> [PASSAGE PROVIDED]:
----------------------------------------

We’ve done a lot of writing about how exercise can be the best way of ageing successfully. We’ve written about how exercise can be medicine. We’ve written about Superagers, who don’t suffer the usual decrepitude of ageing, even when examination shows that they have the physical symptoms that mean they should be suffering from dementia, for instance, but they aren’t. We’ve described exercise in age as the true fountain of youth and we don’t intend to stop now. Because there is even more evidence of the truth of this, in a new study which shows how exercise operates at a fundamental level within the body to alter the commonly accepted course of ageing.
As 82 year old Professor Norman Lazarus, a co-author of the report and at the same time a subject of it, said ”If exercise was a pill, everyone would be taking it”.
The science behind the claims is a study undertaken at the Institute of Inflammation and Ageing which took as its subjects 125 long-distance cyclists aged between 55 and 75 and compared them with a group of 75 adults aged between 55 and 80 who had an inactive lifestyle and a group of 55 healthy younger adults aged between 20 and 36. The study demonstrated that exercise boosts the immune system in older people. The immune system is the body’s faculty for defending itself against diseases and infections and it has been widely believed that the decline of the immune system is an inevitable part of ageing. This study shows that this inevitability is not the case at all.
The study centred around a gland called the Thymus which produces T-cells, which play a vital role in the immune system. It has long been accepted that with age the Thymus produces fewer and fewer of these cells and that the cells themselves degrade over time. The cyclists, however, were found to have levels of the T-cells comparable with the younger group and far higher than found in the older inactive group. This is a huge boost for their immune system, making them much more resistant to a whole host of diseases common in age including among others rheumatoid arthritis and, potentially, cancer.

----------------------------------------

[Saved data entries]
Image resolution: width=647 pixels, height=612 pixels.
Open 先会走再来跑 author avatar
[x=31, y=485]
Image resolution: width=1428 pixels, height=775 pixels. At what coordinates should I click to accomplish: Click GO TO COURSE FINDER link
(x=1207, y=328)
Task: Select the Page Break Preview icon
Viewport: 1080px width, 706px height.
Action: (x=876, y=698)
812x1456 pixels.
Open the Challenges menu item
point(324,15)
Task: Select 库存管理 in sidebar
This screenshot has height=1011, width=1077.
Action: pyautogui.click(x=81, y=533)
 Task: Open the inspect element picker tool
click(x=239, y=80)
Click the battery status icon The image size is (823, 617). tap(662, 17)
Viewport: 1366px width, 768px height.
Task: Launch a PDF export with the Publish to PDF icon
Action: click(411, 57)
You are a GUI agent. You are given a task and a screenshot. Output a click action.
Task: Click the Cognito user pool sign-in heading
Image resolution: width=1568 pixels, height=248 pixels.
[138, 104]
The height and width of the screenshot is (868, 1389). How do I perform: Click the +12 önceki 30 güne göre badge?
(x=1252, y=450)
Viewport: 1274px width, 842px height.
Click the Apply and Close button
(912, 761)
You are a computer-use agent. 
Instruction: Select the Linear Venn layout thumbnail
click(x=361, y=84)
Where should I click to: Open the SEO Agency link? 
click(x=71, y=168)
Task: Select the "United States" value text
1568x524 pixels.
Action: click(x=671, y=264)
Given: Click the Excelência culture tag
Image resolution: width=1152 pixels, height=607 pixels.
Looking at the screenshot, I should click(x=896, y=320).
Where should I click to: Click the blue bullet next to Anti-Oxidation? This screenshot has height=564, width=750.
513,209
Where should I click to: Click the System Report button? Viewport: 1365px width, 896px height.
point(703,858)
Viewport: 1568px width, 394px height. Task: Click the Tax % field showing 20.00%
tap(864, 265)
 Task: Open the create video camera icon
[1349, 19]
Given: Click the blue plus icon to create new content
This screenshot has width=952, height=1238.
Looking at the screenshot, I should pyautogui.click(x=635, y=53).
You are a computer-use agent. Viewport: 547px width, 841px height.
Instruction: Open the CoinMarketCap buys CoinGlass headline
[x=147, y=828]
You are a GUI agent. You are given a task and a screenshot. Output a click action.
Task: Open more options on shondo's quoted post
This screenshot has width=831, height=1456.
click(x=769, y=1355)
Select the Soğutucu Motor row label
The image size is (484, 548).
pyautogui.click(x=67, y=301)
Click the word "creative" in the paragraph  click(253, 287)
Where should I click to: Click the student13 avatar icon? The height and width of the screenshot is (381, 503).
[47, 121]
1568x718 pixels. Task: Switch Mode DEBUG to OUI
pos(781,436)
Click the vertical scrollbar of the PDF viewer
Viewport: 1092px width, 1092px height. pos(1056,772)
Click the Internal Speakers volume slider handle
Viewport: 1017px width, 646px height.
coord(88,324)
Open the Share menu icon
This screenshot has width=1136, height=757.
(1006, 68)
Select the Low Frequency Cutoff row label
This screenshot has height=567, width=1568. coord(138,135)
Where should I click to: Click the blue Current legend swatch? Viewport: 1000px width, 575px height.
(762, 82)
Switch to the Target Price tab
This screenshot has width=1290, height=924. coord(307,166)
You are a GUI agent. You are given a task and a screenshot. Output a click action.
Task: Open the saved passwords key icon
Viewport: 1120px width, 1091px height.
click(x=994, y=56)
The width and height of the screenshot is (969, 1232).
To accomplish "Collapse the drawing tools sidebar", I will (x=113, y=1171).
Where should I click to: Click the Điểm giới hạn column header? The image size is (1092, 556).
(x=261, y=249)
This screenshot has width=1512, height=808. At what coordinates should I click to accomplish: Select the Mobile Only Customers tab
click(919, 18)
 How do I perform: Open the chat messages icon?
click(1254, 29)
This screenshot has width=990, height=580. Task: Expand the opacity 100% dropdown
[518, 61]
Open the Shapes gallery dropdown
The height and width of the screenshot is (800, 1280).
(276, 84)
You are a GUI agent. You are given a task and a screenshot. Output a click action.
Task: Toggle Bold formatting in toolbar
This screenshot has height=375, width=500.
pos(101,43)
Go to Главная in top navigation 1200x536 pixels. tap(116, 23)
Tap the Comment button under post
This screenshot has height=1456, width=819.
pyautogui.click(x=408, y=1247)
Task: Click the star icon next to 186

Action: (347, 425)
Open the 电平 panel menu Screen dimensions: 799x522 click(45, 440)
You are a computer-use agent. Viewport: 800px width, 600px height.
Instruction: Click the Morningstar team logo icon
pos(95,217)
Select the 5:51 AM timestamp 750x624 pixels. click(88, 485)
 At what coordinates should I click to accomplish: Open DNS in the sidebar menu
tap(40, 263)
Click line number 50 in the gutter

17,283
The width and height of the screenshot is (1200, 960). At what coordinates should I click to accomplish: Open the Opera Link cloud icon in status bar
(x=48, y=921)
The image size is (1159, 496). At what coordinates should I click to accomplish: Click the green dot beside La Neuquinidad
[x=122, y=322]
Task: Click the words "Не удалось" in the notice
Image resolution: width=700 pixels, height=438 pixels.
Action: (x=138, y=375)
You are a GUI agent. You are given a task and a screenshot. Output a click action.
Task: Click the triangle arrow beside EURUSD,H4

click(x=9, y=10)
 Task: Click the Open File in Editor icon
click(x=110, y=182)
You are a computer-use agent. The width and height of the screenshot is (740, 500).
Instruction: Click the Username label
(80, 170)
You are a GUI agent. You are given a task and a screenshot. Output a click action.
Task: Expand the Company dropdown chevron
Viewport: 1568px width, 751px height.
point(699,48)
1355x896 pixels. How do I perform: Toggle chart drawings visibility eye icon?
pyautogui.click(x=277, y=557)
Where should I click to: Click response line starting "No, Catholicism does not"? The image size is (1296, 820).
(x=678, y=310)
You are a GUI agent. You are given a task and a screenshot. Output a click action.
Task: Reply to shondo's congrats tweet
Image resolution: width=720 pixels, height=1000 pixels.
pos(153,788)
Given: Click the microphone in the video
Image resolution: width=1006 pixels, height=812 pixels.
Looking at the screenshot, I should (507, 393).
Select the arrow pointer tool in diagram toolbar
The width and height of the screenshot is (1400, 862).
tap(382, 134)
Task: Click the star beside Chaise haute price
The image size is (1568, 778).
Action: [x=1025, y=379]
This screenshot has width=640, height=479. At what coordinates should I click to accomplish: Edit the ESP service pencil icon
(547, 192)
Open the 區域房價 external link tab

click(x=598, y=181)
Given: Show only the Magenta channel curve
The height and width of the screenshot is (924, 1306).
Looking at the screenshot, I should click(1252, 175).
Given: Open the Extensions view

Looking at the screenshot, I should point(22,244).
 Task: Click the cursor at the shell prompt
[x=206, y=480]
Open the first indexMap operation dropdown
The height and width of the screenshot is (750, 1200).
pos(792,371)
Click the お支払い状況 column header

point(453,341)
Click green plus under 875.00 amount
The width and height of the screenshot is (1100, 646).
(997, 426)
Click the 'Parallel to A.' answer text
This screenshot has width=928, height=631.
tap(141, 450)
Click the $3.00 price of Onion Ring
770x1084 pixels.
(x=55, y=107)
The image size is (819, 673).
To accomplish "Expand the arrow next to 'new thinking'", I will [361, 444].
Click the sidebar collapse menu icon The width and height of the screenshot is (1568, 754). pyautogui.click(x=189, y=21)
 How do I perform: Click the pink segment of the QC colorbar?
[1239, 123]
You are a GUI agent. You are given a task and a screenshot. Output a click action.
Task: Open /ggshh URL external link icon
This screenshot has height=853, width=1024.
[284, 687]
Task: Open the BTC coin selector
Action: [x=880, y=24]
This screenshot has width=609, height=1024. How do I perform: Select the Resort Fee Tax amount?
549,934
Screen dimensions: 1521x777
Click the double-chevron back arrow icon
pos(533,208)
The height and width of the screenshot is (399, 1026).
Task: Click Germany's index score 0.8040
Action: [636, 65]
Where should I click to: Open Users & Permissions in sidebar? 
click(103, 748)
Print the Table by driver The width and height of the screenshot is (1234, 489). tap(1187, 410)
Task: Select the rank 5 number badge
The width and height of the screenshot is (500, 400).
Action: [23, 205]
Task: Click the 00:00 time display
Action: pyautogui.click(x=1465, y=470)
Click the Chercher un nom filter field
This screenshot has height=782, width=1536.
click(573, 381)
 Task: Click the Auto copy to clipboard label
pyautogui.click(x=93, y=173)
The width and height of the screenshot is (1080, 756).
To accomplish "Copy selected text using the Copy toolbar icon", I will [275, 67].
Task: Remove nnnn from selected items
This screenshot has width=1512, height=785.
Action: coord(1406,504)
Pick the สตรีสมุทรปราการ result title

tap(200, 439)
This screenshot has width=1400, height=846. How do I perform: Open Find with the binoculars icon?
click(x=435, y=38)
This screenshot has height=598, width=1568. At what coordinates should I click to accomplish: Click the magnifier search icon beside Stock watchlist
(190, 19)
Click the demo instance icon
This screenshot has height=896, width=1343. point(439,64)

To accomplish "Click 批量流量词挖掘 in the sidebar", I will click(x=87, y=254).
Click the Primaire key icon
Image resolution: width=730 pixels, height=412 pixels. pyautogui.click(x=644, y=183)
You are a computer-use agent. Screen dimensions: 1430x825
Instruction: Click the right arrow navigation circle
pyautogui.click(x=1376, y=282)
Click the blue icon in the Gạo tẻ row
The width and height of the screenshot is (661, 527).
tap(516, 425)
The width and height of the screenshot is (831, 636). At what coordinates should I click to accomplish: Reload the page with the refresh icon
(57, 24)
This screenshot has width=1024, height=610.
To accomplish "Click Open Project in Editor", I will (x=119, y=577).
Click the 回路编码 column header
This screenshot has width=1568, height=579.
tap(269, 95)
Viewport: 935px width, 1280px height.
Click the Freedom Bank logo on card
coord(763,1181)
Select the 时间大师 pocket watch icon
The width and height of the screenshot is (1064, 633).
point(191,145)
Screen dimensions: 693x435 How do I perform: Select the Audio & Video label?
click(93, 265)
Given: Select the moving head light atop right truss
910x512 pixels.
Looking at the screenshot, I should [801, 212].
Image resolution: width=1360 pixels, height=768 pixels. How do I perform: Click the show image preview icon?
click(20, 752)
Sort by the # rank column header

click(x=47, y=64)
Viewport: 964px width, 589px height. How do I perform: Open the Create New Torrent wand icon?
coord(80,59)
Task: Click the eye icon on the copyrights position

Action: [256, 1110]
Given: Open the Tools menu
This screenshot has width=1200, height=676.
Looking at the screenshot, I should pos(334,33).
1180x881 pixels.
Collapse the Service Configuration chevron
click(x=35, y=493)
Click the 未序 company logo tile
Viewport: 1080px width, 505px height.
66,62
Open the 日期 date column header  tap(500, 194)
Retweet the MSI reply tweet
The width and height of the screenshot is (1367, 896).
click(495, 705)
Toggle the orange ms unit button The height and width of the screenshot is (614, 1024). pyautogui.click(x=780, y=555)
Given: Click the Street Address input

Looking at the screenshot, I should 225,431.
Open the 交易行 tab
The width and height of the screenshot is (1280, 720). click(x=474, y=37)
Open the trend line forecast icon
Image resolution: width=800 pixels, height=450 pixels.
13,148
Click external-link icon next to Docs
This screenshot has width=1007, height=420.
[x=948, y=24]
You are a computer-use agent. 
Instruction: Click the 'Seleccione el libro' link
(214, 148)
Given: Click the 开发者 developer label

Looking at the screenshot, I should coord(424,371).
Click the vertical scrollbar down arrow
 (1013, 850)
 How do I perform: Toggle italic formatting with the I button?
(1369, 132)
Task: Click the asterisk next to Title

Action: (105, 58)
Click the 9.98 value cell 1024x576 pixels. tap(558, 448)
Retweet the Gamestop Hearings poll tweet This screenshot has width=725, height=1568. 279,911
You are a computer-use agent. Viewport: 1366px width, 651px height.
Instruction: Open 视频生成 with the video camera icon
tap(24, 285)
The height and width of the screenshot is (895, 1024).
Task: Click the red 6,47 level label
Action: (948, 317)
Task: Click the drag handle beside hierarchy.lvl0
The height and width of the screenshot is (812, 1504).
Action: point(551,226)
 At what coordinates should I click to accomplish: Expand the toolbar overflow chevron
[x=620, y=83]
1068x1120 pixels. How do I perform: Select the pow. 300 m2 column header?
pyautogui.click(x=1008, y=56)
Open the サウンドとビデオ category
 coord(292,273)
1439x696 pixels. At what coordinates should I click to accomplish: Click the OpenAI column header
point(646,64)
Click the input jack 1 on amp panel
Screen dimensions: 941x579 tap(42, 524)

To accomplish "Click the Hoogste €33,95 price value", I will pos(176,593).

----------------------------------------

> [APPLY WHAT YOU READ]:
**A)** List the three groups of participants compared in the study described in the article on exercise and ageing, giving the number of people and the age range for each.
**B)** Answer these questions using the article on exercise and ageing:
(i) How old is Professor Norman Lazarus?
(ii) At which institute was the study undertaken?
(iii) Which gland produces T-cells?
**C)** Carry on the article on exercise and ageing, beginning after its final sentence.

> [ANSWERS IN ORDER]:
**A)**
- 125 long-distance cyclists aged between 55 and 75
- 75 adults aged between 55 and 80 with an inactive lifestyle
- 55 healthy younger adults aged between 20 and 36

**B)**
(i) 82
(ii) The Institute of Inflammation and Ageing
(iii) The Thymus

**C)**
Although many of the cyclists undertake long distances, Steve Harridge, another of the report’s authors and professor of physiology at King's College London, said that it is not necessary to be a competitive athlete or an endurance cyclist to reap the benefits. Any type of activity that gets you out of breath will achieve something, although presumably the more intense the exercise the greater the benefit.
Incidentally, the cyclists also didn’t lose muscle and didn’t build up body fat - two symptoms of degeneration which are often and erroneously seen to be unavoidable consequences of getting older.
When you hear news reports about the problems caused by a growing population of older people, what you are really hearing about are the problems of a population of growing inactivity, something which is in no way confined to older people. So if you want to do your bit for a struggling health and social care system, get out there and do something for yourself - get exercising!